Oral administration of second-generation immunomodulatory oligonucleotides induces mucosal Th1 immune responses and adjuvant activity

Abstract

CpG DNA induces potent Th1 immune responses through Toll-like receptor 9. In the present study, we used oligonucleotides consisting of a novel 3′-3′-linked structure and synthetic stimulatory motifs, referred as second-generation immunomodulatory oligonucleotides (IMOs). The stimulatory motifs included: CpR, YpG, or R′pG (R = 2′-deoxy-7-deazaguanosine, Y = 2′-deoxy-5-hydroxy-cytidine, and R′ = 1-[2′-deoxy-β- d-ribofuranosyl]-2-oxo-7-deaza-8-methyl-purine).
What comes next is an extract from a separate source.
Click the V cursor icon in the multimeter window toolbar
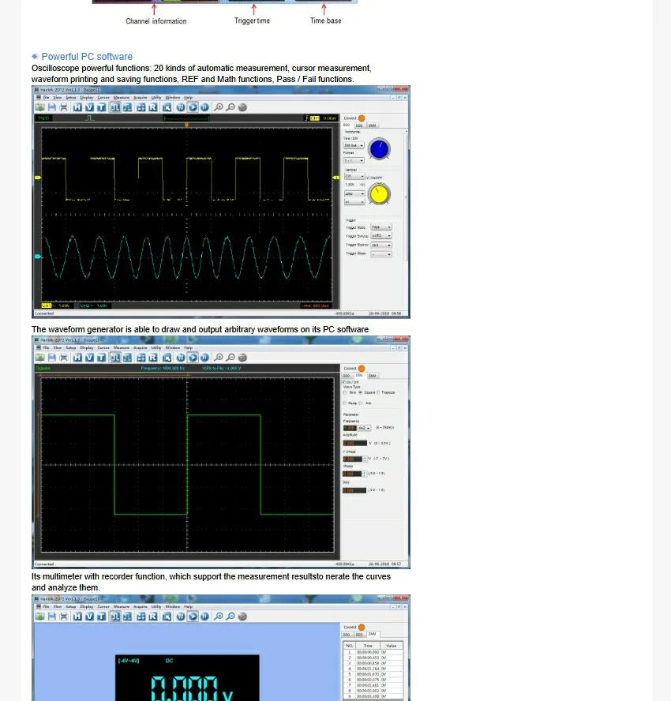This screenshot has height=701, width=671. coord(89,617)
We evaluated the stability of orally administered IMOs in the gastrointestinal (GI) environment and their ability to induce mucosal immune responses in mice, and compared these characteristics with those of a conventional CpG DNA. The IMOs were significantly more stable than CpG DNA following oral administration, and IMOs induced stronger local and systemic immune responses as determined by MIP-1β, MCP-1, IP-10, and IL-12 production. Mice orally immunized with ovalbumin (OVA) and IMO had higher levels of IgG2a antibodies in serum and IgA antibodies in intestinal mucosa than did mice immunized with OVA and CpG DNA. These studies demonstrate that IMOs are more stable than CpG DNA in the GI tract and can induce more potent mucosal Th1 adjuvant responses. IMOs may prove to be effective oral adjuvants, able to promote strong systemic and mucosal immune responses to oral vaccines and antigens for therapeutic and prophylactic applications.